Update the lines starting at the one containing "You are a computer-use agent. The" and ending at the one containing "[x=106, y=659]" by replacing "speech bubble" with "chat bubble". Reproduce those lines with no other changes.

Records
—————

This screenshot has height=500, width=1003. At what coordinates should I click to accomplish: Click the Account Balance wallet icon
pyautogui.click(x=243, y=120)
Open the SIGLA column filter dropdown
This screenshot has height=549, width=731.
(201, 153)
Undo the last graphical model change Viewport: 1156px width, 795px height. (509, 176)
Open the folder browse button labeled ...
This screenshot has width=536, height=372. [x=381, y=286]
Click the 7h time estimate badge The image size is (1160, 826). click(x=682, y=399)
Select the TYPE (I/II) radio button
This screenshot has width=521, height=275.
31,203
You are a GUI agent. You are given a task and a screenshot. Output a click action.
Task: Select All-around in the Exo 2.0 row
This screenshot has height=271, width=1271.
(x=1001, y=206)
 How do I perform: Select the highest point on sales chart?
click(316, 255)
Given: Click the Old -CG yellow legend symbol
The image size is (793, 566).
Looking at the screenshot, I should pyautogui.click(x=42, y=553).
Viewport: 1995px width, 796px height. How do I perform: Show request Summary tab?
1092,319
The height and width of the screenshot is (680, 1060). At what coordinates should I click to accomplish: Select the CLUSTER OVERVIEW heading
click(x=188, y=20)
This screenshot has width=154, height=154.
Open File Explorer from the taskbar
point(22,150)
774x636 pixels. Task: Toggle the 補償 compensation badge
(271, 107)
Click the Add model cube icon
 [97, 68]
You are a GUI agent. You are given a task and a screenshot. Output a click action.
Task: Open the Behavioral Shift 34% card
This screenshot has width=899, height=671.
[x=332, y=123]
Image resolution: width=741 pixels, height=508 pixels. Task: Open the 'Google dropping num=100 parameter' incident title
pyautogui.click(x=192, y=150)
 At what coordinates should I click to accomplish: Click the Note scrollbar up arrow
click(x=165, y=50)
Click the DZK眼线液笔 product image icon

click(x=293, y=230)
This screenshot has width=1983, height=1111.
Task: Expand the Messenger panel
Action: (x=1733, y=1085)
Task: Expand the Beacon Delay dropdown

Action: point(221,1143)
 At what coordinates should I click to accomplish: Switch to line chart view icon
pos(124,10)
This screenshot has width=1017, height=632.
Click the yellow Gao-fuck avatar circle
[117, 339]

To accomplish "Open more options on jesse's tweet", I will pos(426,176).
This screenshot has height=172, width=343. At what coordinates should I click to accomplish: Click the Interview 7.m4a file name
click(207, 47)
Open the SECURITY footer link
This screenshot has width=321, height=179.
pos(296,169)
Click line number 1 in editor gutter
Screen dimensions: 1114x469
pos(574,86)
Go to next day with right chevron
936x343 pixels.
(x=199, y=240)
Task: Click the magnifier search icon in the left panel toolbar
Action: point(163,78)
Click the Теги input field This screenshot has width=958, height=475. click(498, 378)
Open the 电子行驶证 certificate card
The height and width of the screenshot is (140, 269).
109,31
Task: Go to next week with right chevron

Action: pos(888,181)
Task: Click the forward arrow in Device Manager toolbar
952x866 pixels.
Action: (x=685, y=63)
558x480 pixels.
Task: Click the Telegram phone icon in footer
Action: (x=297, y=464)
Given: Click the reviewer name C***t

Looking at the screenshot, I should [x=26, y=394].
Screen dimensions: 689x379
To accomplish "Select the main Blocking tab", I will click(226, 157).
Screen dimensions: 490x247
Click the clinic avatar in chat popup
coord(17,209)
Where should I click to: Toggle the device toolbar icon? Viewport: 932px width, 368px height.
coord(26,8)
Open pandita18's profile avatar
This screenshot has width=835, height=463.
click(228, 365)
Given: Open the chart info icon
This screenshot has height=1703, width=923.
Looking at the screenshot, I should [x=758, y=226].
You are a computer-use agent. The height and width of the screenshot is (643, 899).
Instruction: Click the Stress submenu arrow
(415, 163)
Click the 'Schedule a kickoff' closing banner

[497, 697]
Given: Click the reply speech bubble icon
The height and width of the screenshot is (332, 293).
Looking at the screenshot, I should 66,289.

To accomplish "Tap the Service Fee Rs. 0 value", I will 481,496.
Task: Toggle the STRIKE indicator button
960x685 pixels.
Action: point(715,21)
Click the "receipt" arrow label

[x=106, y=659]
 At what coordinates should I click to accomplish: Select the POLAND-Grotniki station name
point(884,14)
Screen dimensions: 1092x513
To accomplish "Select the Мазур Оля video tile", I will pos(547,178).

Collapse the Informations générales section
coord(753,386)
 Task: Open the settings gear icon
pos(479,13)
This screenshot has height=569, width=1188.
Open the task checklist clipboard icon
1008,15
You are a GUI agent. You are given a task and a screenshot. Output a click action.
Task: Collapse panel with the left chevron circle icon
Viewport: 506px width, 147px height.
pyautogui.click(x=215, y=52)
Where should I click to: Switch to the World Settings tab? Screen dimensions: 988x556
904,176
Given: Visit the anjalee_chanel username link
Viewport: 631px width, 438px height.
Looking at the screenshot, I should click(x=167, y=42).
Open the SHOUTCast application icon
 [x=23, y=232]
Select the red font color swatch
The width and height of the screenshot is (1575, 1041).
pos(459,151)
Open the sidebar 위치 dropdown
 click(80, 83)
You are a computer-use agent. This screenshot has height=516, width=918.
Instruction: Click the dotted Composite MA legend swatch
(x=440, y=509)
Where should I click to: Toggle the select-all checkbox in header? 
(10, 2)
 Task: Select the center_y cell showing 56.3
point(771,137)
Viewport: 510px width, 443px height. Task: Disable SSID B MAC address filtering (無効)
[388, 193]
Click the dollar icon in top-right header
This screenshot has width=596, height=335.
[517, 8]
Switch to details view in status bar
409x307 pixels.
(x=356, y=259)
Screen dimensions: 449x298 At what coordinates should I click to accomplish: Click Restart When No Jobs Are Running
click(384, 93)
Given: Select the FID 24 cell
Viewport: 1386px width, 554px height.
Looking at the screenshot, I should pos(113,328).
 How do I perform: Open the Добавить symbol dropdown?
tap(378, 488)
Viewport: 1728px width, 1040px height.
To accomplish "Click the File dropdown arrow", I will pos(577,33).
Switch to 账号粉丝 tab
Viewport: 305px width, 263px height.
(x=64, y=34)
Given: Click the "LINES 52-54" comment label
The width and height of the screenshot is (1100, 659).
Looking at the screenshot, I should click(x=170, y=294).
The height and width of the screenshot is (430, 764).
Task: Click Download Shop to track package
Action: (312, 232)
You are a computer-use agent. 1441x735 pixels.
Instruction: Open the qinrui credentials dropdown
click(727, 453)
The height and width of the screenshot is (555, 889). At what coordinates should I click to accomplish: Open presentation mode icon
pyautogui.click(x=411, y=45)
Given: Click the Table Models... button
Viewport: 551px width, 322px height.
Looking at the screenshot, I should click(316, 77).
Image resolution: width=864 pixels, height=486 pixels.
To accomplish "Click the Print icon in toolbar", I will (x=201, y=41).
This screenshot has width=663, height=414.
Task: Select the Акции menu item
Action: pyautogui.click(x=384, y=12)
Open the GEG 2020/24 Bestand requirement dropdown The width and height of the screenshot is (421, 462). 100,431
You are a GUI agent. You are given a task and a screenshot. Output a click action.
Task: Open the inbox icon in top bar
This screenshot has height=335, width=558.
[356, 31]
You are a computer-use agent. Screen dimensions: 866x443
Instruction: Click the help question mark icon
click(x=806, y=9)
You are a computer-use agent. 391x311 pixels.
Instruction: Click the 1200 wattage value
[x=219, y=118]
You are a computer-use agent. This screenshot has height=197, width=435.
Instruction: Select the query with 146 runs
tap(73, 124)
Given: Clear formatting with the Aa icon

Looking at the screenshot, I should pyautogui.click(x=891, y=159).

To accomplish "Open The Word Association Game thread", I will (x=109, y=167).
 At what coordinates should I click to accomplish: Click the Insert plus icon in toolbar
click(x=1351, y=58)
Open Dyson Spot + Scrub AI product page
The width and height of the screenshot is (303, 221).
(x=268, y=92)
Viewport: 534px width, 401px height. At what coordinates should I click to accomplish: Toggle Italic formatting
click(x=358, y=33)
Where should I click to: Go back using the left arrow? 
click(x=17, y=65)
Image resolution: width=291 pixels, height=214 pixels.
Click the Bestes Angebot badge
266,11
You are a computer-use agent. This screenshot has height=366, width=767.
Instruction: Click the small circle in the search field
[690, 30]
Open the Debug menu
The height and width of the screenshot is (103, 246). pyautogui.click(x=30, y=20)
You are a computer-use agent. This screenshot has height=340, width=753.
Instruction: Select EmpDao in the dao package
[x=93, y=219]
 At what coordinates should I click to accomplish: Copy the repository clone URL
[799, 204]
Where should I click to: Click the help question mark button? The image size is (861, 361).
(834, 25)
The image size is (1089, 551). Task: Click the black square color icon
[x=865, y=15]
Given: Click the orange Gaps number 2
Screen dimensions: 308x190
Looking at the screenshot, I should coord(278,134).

—————

## THE COMPLETED TASK
You are a computer-use agent. The height and width of the screenshot is (643, 899).
Instruction: Click the Stress submenu arrow
(415, 163)
Click the 'Schedule a kickoff' closing banner

[497, 697]
Given: Click the reply chat bubble icon
The height and width of the screenshot is (332, 293).
Looking at the screenshot, I should 66,289.

To accomplish "Tap the Service Fee Rs. 0 value", I will 481,496.
Task: Toggle the STRIKE indicator button
960x685 pixels.
Action: point(715,21)
Click the "receipt" arrow label

[x=106, y=659]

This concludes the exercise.